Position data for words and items
◇ ◇ ◇ ◇ ◇

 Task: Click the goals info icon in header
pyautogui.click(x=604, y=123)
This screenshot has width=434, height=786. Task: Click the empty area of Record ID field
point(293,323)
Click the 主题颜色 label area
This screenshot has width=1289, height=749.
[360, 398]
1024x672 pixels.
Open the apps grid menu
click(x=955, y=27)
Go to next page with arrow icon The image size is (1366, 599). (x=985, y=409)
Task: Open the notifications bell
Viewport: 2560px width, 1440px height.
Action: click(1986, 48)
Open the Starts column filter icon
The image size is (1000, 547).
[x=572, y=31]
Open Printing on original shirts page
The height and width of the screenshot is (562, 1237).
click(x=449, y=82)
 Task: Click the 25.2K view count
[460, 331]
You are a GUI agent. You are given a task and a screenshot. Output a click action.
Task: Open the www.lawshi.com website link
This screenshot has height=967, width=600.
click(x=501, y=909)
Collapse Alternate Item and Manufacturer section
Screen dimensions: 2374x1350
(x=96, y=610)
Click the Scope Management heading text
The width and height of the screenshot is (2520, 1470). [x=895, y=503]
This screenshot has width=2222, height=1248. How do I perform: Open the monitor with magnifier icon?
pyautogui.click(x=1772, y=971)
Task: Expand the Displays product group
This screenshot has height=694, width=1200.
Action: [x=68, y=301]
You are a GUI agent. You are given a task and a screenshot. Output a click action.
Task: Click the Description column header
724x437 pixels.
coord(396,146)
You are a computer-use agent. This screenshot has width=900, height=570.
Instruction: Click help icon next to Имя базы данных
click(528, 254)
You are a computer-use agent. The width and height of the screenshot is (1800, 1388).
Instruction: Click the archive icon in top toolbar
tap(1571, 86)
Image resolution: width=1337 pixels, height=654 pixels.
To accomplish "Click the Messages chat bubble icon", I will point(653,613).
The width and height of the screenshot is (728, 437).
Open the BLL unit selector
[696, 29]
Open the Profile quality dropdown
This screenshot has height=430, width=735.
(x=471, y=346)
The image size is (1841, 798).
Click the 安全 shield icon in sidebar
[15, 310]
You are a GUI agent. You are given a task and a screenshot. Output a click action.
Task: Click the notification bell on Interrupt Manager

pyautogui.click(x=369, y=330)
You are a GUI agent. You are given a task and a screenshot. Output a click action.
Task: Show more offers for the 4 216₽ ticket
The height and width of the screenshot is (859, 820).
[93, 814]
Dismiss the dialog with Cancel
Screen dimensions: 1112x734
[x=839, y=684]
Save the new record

◇ ◇ ◇ ◇ ◇

Quote all of the lines above word for word, from the first to the last.

 Task: Click the goals info icon in header
pyautogui.click(x=604, y=123)
This screenshot has width=434, height=786. Task: Click the empty area of Record ID field
point(293,323)
Click the 主题颜色 label area
This screenshot has width=1289, height=749.
[360, 398]
1024x672 pixels.
Open the apps grid menu
click(x=955, y=27)
Go to next page with arrow icon The image size is (1366, 599). (x=985, y=409)
Task: Open the notifications bell
Viewport: 2560px width, 1440px height.
Action: click(1986, 48)
Open the Starts column filter icon
The image size is (1000, 547).
[x=572, y=31]
Open Printing on original shirts page
The height and width of the screenshot is (562, 1237).
click(x=449, y=82)
 Task: Click the 25.2K view count
[460, 331]
You are a GUI agent. You are given a task and a screenshot. Output a click action.
Task: Open the www.lawshi.com website link
This screenshot has height=967, width=600.
click(x=501, y=909)
Collapse Alternate Item and Manufacturer section
Screen dimensions: 2374x1350
(x=96, y=610)
Click the Scope Management heading text
The width and height of the screenshot is (2520, 1470). [x=895, y=503]
This screenshot has width=2222, height=1248. How do I perform: Open the monitor with magnifier icon?
pyautogui.click(x=1772, y=971)
Task: Expand the Displays product group
This screenshot has height=694, width=1200.
Action: [x=68, y=301]
You are a GUI agent. You are given a task and a screenshot. Output a click action.
Task: Click the Description column header
724x437 pixels.
coord(396,146)
You are a computer-use agent. This screenshot has width=900, height=570.
Instruction: Click help icon next to Имя базы данных
click(528, 254)
You are a computer-use agent. The width and height of the screenshot is (1800, 1388).
Instruction: Click the archive icon in top toolbar
tap(1571, 86)
Image resolution: width=1337 pixels, height=654 pixels.
To accomplish "Click the Messages chat bubble icon", I will point(653,613).
The width and height of the screenshot is (728, 437).
Open the BLL unit selector
[696, 29]
Open the Profile quality dropdown
This screenshot has height=430, width=735.
(x=471, y=346)
The image size is (1841, 798).
Click the 安全 shield icon in sidebar
[15, 310]
You are a GUI agent. You are given a task and a screenshot. Output a click action.
Task: Click the notification bell on Interrupt Manager

pyautogui.click(x=369, y=330)
You are a GUI agent. You are given a task and a screenshot. Output a click action.
Task: Show more offers for the 4 216₽ ticket
The height and width of the screenshot is (859, 820).
[93, 814]
Dismiss the dialog with Cancel
Screen dimensions: 1112x734
[x=839, y=684]
Save the new record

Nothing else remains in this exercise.